Detailed Data and Numbers

To illustrate the impact of the RBI’s decision, consider the following example:

  • Loan Amount: Rs. 5 lakh
  • Current Interest Rate: 10%
  • Current EMI: Rs. 10,417
  • New Interest Rate: 10.25%
  • New EMI: Rs. 10,611

As evident from this example, a 25 basis point increase in interest rates leads to an additional EMI burden of Rs. 194 per month.

Voices from the Finance Sector

RBI Governor Shaktikanta Das:

  • Governor Das has indicated that the RBI was closely monitoring fast-growing personal loan categories for signs of stress, especially given the surge in small personal loans. This aligns with the RBI’s concerns about the increased risk in these lending categories​

Dhananjay Sinha, Co-head of Equities, Systematix Research:

  • Sinha notes that the higher capital requirement will make loans more expensive if lenders pass on the cost. Alternatively, if lenders absorb these costs, their margins will decrease, making lending less attractive and slowing loan growth

Implications for Common Public

The higher interest rates on personal loans could have several implications for common people:

  • Reduced Borrowing Capacity: With higher interest rates, the disposable income of borrowers will decrease, potentially reducing their borrowing capacity. This could make it difficult for them to access credit for essential needs.
  • Delayed Financial Goals: The increased cost of borrowing could delay individuals’ financial goals, such as purchasing a home or pursuing higher education.
  • Higher Financial Stress: The additional burden of higher EMIs could increase financial stress among borrowers, particularly those with limited incomes.
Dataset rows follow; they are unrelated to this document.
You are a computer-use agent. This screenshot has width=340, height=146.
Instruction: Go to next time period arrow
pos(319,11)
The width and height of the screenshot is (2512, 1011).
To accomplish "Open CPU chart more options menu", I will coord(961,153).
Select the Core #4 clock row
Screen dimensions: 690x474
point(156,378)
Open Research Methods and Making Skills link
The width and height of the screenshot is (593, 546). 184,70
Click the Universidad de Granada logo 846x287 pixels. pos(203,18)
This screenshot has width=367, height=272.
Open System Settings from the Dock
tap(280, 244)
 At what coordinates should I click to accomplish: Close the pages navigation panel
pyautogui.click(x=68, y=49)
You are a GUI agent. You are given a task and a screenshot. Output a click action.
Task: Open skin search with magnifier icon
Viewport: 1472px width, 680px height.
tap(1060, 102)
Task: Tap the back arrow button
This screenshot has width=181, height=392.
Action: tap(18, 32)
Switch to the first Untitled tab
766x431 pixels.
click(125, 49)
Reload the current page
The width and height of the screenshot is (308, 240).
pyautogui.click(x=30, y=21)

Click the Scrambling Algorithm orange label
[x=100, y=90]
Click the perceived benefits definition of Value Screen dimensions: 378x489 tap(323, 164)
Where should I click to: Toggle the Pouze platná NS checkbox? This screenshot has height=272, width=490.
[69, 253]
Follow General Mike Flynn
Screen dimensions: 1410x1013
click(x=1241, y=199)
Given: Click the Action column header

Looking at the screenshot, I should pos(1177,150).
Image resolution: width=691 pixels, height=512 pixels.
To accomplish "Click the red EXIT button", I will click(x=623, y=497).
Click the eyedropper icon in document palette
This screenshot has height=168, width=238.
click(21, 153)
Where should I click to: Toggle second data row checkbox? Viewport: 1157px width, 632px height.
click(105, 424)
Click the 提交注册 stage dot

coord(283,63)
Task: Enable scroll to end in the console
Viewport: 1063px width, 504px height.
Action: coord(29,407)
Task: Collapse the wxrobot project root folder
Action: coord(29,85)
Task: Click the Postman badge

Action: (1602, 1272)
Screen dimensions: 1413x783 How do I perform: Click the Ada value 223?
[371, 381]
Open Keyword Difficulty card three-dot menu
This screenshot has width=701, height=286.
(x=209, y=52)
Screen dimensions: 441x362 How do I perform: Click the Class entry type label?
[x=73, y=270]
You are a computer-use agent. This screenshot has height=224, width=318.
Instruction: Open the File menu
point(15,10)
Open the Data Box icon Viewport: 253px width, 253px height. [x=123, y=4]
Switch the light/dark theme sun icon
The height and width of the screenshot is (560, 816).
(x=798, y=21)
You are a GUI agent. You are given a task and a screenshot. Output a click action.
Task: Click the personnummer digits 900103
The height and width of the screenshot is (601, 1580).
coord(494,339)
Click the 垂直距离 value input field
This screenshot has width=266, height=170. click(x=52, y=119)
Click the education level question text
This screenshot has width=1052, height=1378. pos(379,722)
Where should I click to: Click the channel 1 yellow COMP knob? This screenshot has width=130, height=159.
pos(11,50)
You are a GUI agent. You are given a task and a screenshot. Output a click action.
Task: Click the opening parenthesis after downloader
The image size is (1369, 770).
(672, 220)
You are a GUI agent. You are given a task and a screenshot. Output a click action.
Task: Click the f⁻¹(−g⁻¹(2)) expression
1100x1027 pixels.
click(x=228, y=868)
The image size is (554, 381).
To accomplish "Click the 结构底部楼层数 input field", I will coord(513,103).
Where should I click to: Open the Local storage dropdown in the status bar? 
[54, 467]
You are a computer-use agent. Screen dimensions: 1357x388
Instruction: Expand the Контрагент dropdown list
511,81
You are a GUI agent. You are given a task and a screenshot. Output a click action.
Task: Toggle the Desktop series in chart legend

Alternative Financing Options

In light of the rising interest rates on personal loans, borrowers should consider exploring alternative financing options, such as:

  • Savings: Building a strong savings corpus can reduce the need for borrowing and help individuals meet their financial goals without incurring high-interest costs.
  • Government Schemes: Various government schemes offer subsidized loans for specific purposes, such as education or housing. These schemes can provide a more affordable financing option compared to personal loans.
  • Credit Counseling: If facing financial difficulties, individuals can seek credit counseling services to manage their debts effectively and improve their financial well-being.

The RBI’s decision reflects a cautious approach to managing the burgeoning personal loan sector amidst global economic uncertainties and domestic inflation concerns. The diverse opinions of these experts provide a comprehensive picture of the potential ramifications of this policy change on both the financial sector and consumers. The consensus seems to be that while the move could curb risky lending practices, it might also make personal loans more expensive and potentially slow down their growth.